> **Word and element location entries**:
▼▼▼

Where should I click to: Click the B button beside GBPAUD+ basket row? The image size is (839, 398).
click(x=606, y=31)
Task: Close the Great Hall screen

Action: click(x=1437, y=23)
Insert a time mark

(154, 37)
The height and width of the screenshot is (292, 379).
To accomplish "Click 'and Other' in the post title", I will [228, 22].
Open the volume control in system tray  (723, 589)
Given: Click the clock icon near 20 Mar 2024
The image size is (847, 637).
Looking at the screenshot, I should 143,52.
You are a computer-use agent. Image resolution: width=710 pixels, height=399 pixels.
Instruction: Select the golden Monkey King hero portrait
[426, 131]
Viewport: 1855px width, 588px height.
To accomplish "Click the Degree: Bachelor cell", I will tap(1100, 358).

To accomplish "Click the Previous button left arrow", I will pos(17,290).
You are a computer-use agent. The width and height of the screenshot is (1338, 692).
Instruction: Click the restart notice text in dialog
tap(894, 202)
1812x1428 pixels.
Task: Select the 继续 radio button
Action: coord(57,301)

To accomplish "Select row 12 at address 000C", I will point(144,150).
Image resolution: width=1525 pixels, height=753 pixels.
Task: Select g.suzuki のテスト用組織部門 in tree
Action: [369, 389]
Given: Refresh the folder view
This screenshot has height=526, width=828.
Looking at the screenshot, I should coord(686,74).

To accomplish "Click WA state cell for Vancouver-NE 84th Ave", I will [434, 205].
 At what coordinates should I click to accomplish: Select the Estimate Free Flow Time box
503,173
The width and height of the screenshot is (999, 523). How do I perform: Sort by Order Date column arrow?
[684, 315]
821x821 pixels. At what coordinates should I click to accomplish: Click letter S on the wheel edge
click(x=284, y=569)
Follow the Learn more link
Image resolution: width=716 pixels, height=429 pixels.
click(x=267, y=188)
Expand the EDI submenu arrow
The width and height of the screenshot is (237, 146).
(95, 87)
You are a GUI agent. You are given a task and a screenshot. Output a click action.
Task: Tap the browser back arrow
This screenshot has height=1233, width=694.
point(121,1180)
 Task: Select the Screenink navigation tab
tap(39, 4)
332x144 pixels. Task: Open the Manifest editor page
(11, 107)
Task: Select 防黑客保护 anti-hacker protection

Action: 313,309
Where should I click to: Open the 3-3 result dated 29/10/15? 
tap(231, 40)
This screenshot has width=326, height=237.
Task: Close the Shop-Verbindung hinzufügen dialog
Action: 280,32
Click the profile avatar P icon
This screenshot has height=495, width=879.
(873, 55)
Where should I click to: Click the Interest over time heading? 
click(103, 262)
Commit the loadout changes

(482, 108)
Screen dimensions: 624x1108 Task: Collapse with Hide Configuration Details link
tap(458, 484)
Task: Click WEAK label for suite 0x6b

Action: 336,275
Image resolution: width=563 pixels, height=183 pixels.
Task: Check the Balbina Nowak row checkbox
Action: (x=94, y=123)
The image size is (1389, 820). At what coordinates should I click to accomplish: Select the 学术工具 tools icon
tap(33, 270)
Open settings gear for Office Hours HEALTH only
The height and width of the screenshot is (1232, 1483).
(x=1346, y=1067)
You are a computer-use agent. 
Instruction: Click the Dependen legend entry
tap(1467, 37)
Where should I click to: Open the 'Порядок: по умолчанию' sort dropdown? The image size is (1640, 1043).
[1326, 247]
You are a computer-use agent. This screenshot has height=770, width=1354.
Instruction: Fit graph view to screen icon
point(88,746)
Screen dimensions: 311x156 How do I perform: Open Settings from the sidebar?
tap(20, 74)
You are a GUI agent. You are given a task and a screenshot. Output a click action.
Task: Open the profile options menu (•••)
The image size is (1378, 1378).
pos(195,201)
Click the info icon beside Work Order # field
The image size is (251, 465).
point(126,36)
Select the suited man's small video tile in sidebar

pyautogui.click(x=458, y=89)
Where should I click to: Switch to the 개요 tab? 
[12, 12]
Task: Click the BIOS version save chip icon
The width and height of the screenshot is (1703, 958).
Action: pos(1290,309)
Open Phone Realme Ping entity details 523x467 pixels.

▲▲▲

> **Task description**:
Rewrite the entries above, substituting "screen assistant" for every occurrence of "computer-use agent" and keeping everything else unchanged.

> **Result for this task**:
Where should I click to: Click the B button beside GBPAUD+ basket row? The image size is (839, 398).
click(x=606, y=31)
Task: Close the Great Hall screen

Action: click(x=1437, y=23)
Insert a time mark

(154, 37)
The height and width of the screenshot is (292, 379).
To accomplish "Click 'and Other' in the post title", I will [228, 22].
Open the volume control in system tray  (723, 589)
Given: Click the clock icon near 20 Mar 2024
The image size is (847, 637).
Looking at the screenshot, I should 143,52.
You are a screen assistant. Image resolution: width=710 pixels, height=399 pixels.
Instruction: Select the golden Monkey King hero portrait
[426, 131]
Viewport: 1855px width, 588px height.
To accomplish "Click the Degree: Bachelor cell", I will tap(1100, 358).

To accomplish "Click the Previous button left arrow", I will pos(17,290).
You are a screen assistant. The width and height of the screenshot is (1338, 692).
Instruction: Click the restart notice text in dialog
tap(894, 202)
1812x1428 pixels.
Task: Select the 继续 radio button
Action: coord(57,301)

To accomplish "Select row 12 at address 000C", I will point(144,150).
Image resolution: width=1525 pixels, height=753 pixels.
Task: Select g.suzuki のテスト用組織部門 in tree
Action: [369, 389]
Given: Refresh the folder view
This screenshot has height=526, width=828.
Looking at the screenshot, I should coord(686,74).

To accomplish "Click WA state cell for Vancouver-NE 84th Ave", I will [434, 205].
 At what coordinates should I click to accomplish: Select the Estimate Free Flow Time box
503,173
The width and height of the screenshot is (999, 523). How do I perform: Sort by Order Date column arrow?
[684, 315]
821x821 pixels. At what coordinates should I click to accomplish: Click letter S on the wheel edge
click(x=284, y=569)
Follow the Learn more link
Image resolution: width=716 pixels, height=429 pixels.
click(x=267, y=188)
Expand the EDI submenu arrow
The width and height of the screenshot is (237, 146).
(95, 87)
You are a GUI agent. You are given a task and a screenshot. Output a click action.
Task: Tap the browser back arrow
This screenshot has height=1233, width=694.
point(121,1180)
 Task: Select the Screenink navigation tab
tap(39, 4)
332x144 pixels. Task: Open the Manifest editor page
(11, 107)
Task: Select 防黑客保护 anti-hacker protection

Action: 313,309
Where should I click to: Open the 3-3 result dated 29/10/15? 
tap(231, 40)
This screenshot has width=326, height=237.
Task: Close the Shop-Verbindung hinzufügen dialog
Action: 280,32
Click the profile avatar P icon
This screenshot has height=495, width=879.
(873, 55)
Where should I click to: Click the Interest over time heading? 
click(103, 262)
Commit the loadout changes

(482, 108)
Screen dimensions: 624x1108 Task: Collapse with Hide Configuration Details link
tap(458, 484)
Task: Click WEAK label for suite 0x6b

Action: 336,275
Image resolution: width=563 pixels, height=183 pixels.
Task: Check the Balbina Nowak row checkbox
Action: (x=94, y=123)
The image size is (1389, 820). At what coordinates should I click to accomplish: Select the 学术工具 tools icon
tap(33, 270)
Open settings gear for Office Hours HEALTH only
The height and width of the screenshot is (1232, 1483).
(x=1346, y=1067)
You are a screen assistant. 
Instruction: Click the Dependen legend entry
tap(1467, 37)
Where should I click to: Open the 'Порядок: по умолчанию' sort dropdown? The image size is (1640, 1043).
[1326, 247]
You are a screen assistant. This screenshot has height=770, width=1354.
Instruction: Fit graph view to screen icon
point(88,746)
Screen dimensions: 311x156 How do I perform: Open Settings from the sidebar?
tap(20, 74)
You are a GUI agent. You are given a task and a screenshot. Output a click action.
Task: Open the profile options menu (•••)
The image size is (1378, 1378).
pos(195,201)
Click the info icon beside Work Order # field
The image size is (251, 465).
point(126,36)
Select the suited man's small video tile in sidebar

pyautogui.click(x=458, y=89)
Where should I click to: Switch to the 개요 tab? 
[12, 12]
Task: Click the BIOS version save chip icon
The width and height of the screenshot is (1703, 958).
Action: pos(1290,309)
Open Phone Realme Ping entity details 523x467 pixels.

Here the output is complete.